━━━ Supplied information ━━━
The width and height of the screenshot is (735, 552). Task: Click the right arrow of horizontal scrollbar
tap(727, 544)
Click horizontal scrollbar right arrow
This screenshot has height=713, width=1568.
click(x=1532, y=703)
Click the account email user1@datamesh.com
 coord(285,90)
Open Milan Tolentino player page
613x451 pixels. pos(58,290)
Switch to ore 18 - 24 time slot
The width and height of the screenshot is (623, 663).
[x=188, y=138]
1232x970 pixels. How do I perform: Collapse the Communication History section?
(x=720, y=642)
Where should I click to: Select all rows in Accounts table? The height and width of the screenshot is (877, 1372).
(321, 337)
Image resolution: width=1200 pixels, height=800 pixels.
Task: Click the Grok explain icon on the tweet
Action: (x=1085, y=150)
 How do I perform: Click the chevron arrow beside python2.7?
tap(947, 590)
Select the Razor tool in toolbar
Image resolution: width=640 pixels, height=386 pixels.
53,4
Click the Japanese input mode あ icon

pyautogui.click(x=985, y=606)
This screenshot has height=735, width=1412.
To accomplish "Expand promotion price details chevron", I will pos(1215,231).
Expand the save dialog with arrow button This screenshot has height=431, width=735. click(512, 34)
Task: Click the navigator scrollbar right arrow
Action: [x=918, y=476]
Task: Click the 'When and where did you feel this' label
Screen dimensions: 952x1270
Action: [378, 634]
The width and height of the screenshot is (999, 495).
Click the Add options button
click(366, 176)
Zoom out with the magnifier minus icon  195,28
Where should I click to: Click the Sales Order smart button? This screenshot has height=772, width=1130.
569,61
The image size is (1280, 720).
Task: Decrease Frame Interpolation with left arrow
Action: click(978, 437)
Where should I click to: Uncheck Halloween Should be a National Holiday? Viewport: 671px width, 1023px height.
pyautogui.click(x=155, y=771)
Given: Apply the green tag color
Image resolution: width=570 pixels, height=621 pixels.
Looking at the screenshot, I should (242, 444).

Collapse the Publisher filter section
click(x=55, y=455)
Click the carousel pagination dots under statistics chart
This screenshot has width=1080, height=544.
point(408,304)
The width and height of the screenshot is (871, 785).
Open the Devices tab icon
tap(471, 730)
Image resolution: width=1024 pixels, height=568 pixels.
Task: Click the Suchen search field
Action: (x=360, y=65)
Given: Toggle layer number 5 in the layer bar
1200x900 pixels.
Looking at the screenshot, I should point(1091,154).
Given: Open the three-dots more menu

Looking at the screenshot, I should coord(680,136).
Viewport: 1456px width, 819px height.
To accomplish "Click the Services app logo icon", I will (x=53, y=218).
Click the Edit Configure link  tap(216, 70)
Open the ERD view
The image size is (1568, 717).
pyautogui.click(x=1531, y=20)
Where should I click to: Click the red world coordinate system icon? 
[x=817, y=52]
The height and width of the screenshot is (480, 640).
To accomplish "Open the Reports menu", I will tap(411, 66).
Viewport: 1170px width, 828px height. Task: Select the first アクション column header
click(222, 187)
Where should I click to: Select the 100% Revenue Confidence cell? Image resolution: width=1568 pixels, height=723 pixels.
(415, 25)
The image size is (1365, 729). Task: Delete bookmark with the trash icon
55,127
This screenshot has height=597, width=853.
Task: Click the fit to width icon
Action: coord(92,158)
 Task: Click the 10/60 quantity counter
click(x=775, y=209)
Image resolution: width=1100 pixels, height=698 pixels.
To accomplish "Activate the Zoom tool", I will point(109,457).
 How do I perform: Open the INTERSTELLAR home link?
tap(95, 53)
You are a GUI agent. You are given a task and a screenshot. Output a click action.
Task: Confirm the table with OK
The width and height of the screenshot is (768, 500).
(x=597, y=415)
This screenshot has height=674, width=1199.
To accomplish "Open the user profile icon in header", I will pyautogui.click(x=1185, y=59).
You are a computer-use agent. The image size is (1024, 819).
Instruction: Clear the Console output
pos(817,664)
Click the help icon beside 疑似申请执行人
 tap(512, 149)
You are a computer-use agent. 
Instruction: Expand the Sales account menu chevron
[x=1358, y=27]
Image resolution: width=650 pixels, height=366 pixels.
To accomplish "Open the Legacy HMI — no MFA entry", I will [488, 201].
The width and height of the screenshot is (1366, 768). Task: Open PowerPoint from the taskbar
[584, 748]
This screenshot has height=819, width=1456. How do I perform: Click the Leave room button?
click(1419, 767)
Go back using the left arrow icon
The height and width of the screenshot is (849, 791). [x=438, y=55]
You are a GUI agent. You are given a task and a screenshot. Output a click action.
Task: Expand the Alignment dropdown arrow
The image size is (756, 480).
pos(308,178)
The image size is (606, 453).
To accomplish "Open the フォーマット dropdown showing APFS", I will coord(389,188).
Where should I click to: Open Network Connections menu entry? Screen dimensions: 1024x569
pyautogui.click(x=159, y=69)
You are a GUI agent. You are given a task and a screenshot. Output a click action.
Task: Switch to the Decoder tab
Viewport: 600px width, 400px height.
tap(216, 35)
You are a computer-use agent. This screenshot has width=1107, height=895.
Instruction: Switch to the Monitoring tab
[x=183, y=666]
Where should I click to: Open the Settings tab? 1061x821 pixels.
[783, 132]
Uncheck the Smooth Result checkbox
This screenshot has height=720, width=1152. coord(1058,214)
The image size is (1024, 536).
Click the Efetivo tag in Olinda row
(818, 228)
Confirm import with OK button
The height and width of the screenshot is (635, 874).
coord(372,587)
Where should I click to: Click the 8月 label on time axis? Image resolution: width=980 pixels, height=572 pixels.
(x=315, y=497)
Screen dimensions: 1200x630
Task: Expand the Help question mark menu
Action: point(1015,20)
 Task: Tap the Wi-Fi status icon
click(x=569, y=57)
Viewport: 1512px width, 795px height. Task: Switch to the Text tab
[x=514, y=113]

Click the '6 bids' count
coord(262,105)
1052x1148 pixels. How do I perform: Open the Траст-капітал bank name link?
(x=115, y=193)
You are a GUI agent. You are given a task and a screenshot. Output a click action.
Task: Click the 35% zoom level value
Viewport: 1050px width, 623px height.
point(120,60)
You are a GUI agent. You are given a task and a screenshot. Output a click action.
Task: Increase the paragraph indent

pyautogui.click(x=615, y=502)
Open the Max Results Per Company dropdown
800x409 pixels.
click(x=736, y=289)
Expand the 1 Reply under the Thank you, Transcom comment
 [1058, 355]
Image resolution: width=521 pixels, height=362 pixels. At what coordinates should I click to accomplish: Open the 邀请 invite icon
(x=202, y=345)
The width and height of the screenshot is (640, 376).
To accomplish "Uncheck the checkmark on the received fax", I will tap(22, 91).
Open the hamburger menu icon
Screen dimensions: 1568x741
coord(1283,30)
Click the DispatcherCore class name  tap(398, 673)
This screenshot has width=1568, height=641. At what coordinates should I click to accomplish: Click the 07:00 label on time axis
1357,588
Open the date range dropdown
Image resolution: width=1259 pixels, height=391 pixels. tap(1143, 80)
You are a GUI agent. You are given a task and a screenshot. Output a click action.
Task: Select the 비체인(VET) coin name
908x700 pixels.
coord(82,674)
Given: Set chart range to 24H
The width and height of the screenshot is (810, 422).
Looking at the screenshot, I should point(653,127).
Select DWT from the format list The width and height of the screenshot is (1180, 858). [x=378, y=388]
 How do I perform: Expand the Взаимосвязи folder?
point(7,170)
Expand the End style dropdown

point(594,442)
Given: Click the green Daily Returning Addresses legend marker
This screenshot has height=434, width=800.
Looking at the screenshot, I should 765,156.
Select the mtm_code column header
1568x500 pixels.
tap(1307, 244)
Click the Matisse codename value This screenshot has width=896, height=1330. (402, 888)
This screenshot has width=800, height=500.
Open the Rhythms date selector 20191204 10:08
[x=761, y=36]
━━━
Exercise directions » Looking at the data above, show all lines where the word "Confirm" occurs.

Answer to this task »
Task: Confirm the table with OK
Confirm import with OK button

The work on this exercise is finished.